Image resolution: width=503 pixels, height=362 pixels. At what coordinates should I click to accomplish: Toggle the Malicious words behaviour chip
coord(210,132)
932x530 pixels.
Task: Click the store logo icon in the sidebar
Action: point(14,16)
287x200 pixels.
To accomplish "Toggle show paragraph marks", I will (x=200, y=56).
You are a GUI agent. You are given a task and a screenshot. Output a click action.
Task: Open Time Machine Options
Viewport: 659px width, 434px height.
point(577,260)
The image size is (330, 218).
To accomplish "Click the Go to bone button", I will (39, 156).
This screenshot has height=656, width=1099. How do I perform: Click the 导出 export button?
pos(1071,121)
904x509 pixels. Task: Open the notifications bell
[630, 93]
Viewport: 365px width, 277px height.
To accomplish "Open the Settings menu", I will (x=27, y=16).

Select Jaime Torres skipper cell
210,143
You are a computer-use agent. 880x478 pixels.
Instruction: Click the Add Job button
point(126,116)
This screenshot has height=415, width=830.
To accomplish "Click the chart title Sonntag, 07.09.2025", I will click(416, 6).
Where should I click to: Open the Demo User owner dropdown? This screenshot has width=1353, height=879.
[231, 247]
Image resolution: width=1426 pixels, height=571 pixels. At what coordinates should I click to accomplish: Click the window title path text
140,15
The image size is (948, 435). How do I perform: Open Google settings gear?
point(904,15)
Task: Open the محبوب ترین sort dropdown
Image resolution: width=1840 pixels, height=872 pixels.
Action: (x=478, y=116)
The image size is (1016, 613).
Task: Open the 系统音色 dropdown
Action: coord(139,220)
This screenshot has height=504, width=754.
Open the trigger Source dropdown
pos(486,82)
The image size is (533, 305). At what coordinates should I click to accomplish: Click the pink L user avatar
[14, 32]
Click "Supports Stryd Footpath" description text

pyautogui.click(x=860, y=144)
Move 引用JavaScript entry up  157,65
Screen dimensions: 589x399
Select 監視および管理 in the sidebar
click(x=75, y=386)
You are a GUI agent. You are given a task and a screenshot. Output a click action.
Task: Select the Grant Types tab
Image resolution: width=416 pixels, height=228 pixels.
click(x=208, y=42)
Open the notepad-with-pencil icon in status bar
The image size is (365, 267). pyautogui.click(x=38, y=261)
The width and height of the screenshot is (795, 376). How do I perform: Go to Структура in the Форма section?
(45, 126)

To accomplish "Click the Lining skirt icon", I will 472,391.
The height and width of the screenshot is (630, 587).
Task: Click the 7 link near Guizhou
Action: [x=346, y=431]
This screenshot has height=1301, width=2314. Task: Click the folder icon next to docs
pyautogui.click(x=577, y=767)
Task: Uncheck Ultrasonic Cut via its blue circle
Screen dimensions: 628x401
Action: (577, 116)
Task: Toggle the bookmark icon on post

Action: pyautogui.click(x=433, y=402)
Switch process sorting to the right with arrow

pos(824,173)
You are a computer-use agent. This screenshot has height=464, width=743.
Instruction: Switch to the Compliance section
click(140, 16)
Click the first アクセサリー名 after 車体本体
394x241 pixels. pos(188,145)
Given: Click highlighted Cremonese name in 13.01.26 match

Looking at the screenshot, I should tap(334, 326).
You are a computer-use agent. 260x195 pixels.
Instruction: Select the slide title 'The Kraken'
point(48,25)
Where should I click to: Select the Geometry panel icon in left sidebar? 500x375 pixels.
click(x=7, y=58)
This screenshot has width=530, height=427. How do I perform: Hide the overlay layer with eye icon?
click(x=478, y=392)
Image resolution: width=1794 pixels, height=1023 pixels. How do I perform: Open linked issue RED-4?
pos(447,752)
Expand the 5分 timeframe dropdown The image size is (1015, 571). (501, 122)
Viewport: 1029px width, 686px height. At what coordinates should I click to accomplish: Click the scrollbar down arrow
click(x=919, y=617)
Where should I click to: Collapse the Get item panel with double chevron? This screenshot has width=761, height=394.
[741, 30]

Task prompt
Copy out every item above, unchanged, character for character.

Exercise response
Image resolution: width=503 pixels, height=362 pixels. At what coordinates should I click to accomplish: Toggle the Malicious words behaviour chip
coord(210,132)
932x530 pixels.
Task: Click the store logo icon in the sidebar
Action: point(14,16)
287x200 pixels.
To accomplish "Toggle show paragraph marks", I will (x=200, y=56).
You are a GUI agent. You are given a task and a screenshot. Output a click action.
Task: Open Time Machine Options
Viewport: 659px width, 434px height.
point(577,260)
The image size is (330, 218).
To accomplish "Click the Go to bone button", I will (39, 156).
This screenshot has height=656, width=1099. How do I perform: Click the 导出 export button?
pos(1071,121)
904x509 pixels. Task: Open the notifications bell
[630, 93]
Viewport: 365px width, 277px height.
To accomplish "Open the Settings menu", I will (x=27, y=16).

Select Jaime Torres skipper cell
210,143
You are a computer-use agent. 880x478 pixels.
Instruction: Click the Add Job button
point(126,116)
This screenshot has height=415, width=830.
To accomplish "Click the chart title Sonntag, 07.09.2025", I will click(416, 6).
Where should I click to: Open the Demo User owner dropdown? This screenshot has width=1353, height=879.
[231, 247]
Image resolution: width=1426 pixels, height=571 pixels. At what coordinates should I click to accomplish: Click the window title path text
140,15
The image size is (948, 435). How do I perform: Open Google settings gear?
point(904,15)
Task: Open the محبوب ترین sort dropdown
Image resolution: width=1840 pixels, height=872 pixels.
Action: (x=478, y=116)
The image size is (1016, 613).
Task: Open the 系统音色 dropdown
Action: coord(139,220)
This screenshot has height=504, width=754.
Open the trigger Source dropdown
pos(486,82)
The image size is (533, 305). At what coordinates should I click to accomplish: Click the pink L user avatar
[14, 32]
Click "Supports Stryd Footpath" description text

pyautogui.click(x=860, y=144)
Move 引用JavaScript entry up  157,65
Screen dimensions: 589x399
Select 監視および管理 in the sidebar
click(x=75, y=386)
You are a GUI agent. You are given a task and a screenshot. Output a click action.
Task: Select the Grant Types tab
Image resolution: width=416 pixels, height=228 pixels.
click(x=208, y=42)
Open the notepad-with-pencil icon in status bar
The image size is (365, 267). pyautogui.click(x=38, y=261)
The width and height of the screenshot is (795, 376). How do I perform: Go to Структура in the Форма section?
(45, 126)

To accomplish "Click the Lining skirt icon", I will 472,391.
The height and width of the screenshot is (630, 587).
Task: Click the 7 link near Guizhou
Action: [x=346, y=431]
This screenshot has height=1301, width=2314. Task: Click the folder icon next to docs
pyautogui.click(x=577, y=767)
Task: Uncheck Ultrasonic Cut via its blue circle
Screen dimensions: 628x401
Action: (577, 116)
Task: Toggle the bookmark icon on post

Action: pyautogui.click(x=433, y=402)
Switch process sorting to the right with arrow

pos(824,173)
You are a computer-use agent. This screenshot has height=464, width=743.
Instruction: Switch to the Compliance section
click(140, 16)
Click the first アクセサリー名 after 車体本体
394x241 pixels. pos(188,145)
Given: Click highlighted Cremonese name in 13.01.26 match

Looking at the screenshot, I should tap(334, 326).
You are a computer-use agent. 260x195 pixels.
Instruction: Select the slide title 'The Kraken'
point(48,25)
Where should I click to: Select the Geometry panel icon in left sidebar? 500x375 pixels.
click(x=7, y=58)
This screenshot has width=530, height=427. How do I perform: Hide the overlay layer with eye icon?
click(x=478, y=392)
Image resolution: width=1794 pixels, height=1023 pixels. How do I perform: Open linked issue RED-4?
pos(447,752)
Expand the 5分 timeframe dropdown The image size is (1015, 571). (501, 122)
Viewport: 1029px width, 686px height. At what coordinates should I click to accomplish: Click the scrollbar down arrow
click(x=919, y=617)
Where should I click to: Collapse the Get item panel with double chevron? This screenshot has width=761, height=394.
[741, 30]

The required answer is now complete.